-- Stored data --
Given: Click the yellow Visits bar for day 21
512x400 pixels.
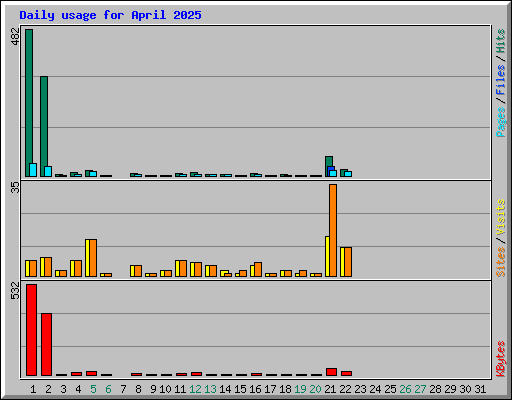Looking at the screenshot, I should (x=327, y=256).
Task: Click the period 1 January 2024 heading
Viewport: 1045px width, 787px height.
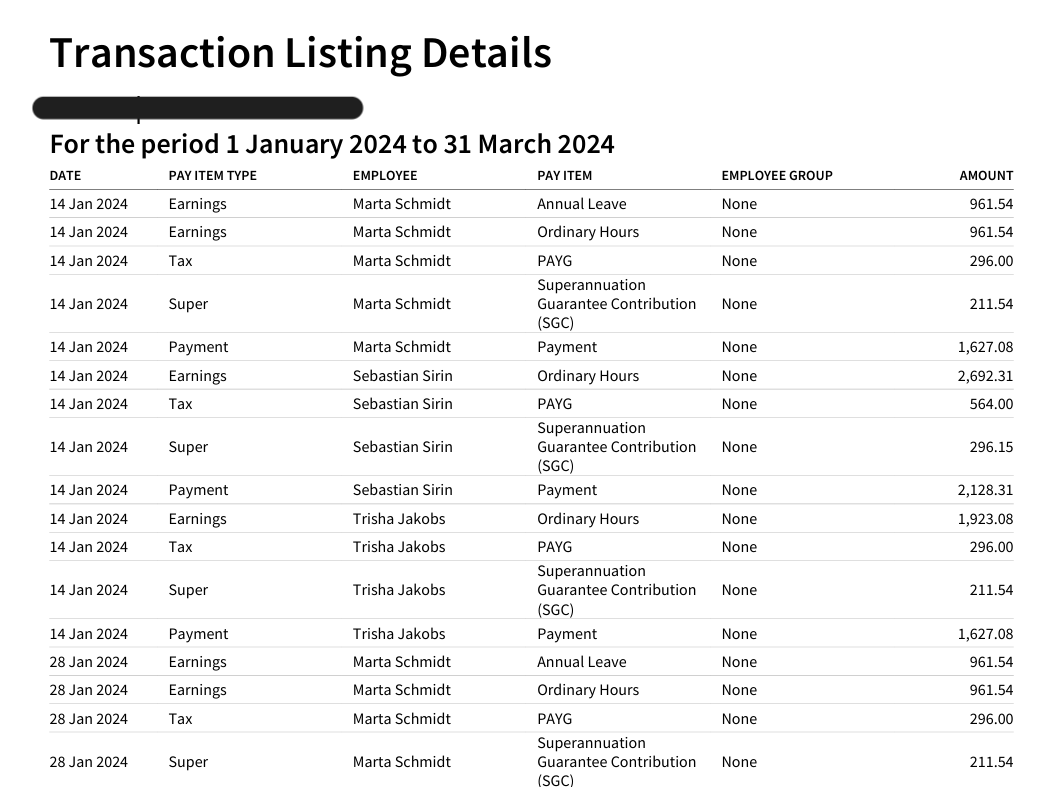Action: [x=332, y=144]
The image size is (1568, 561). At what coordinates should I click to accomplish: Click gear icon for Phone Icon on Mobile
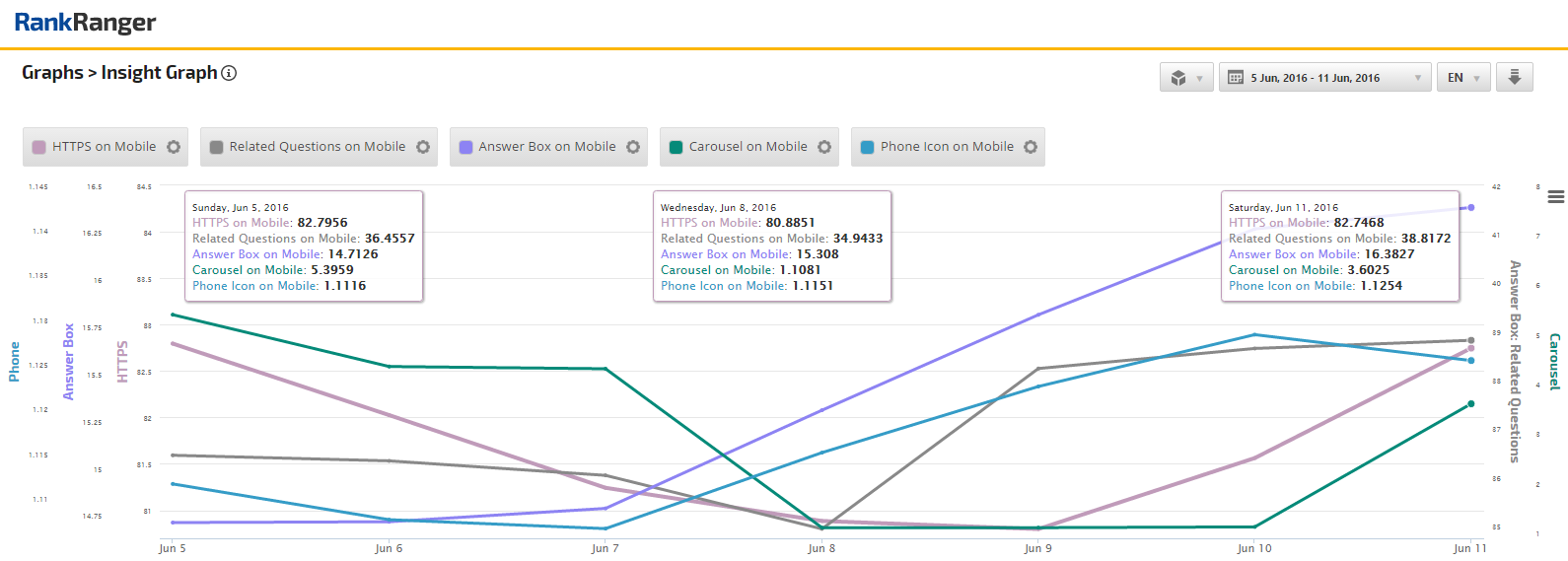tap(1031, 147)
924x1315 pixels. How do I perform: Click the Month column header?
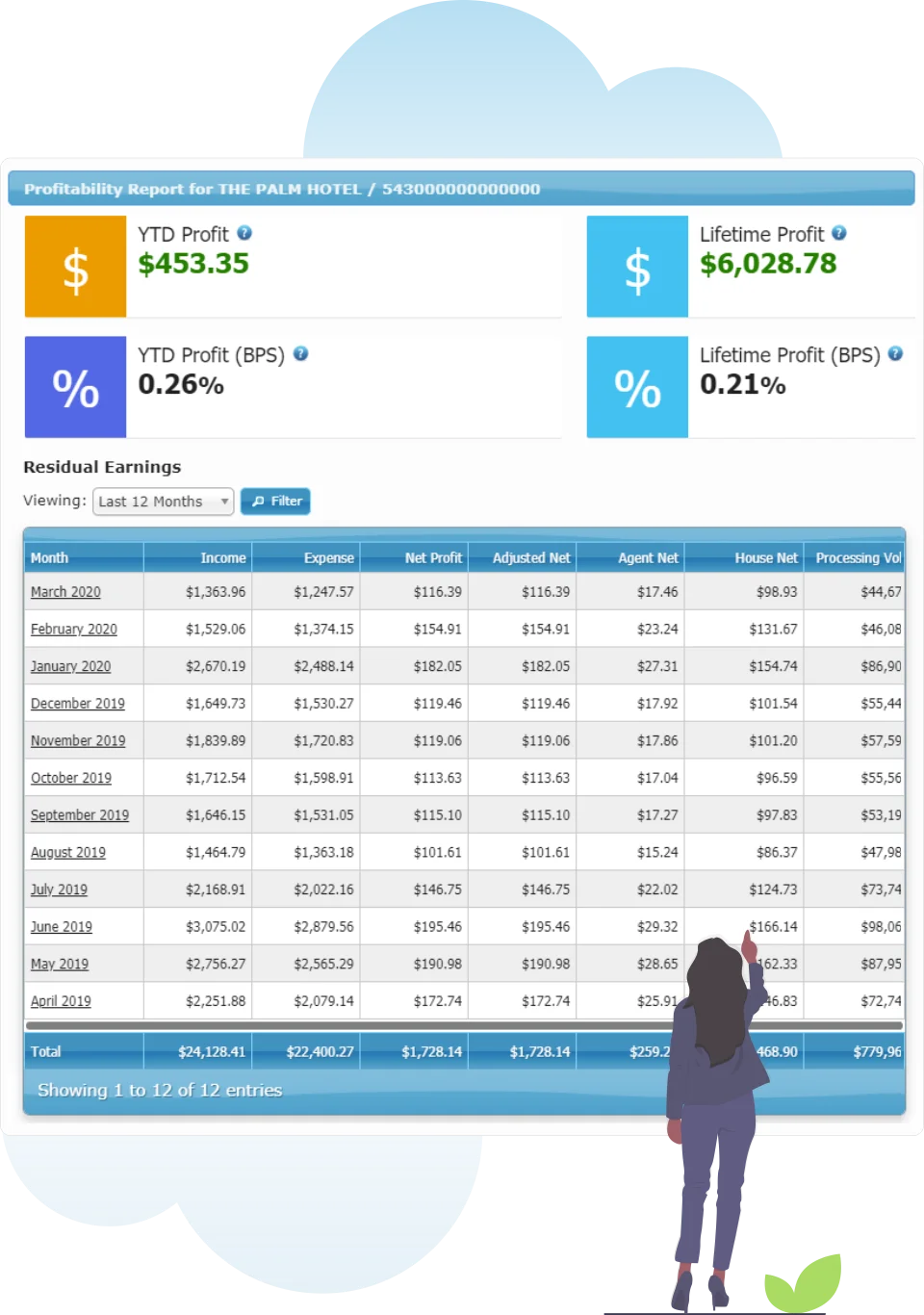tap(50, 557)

-- Assignment --
Begin at the line containing "Viewport: 1045px width, 787px height." and extract every line through the end of the records, inclusive, exactly and only; omit pictures.

-- Expected answer --
Viewport: 1045px width, 787px height.
Action: [x=332, y=144]
The image size is (1568, 561). At what coordinates should I click to accomplish: Click gear icon for Phone Icon on Mobile
tap(1031, 147)
924x1315 pixels. How do I perform: Click the Month column header?
tap(50, 557)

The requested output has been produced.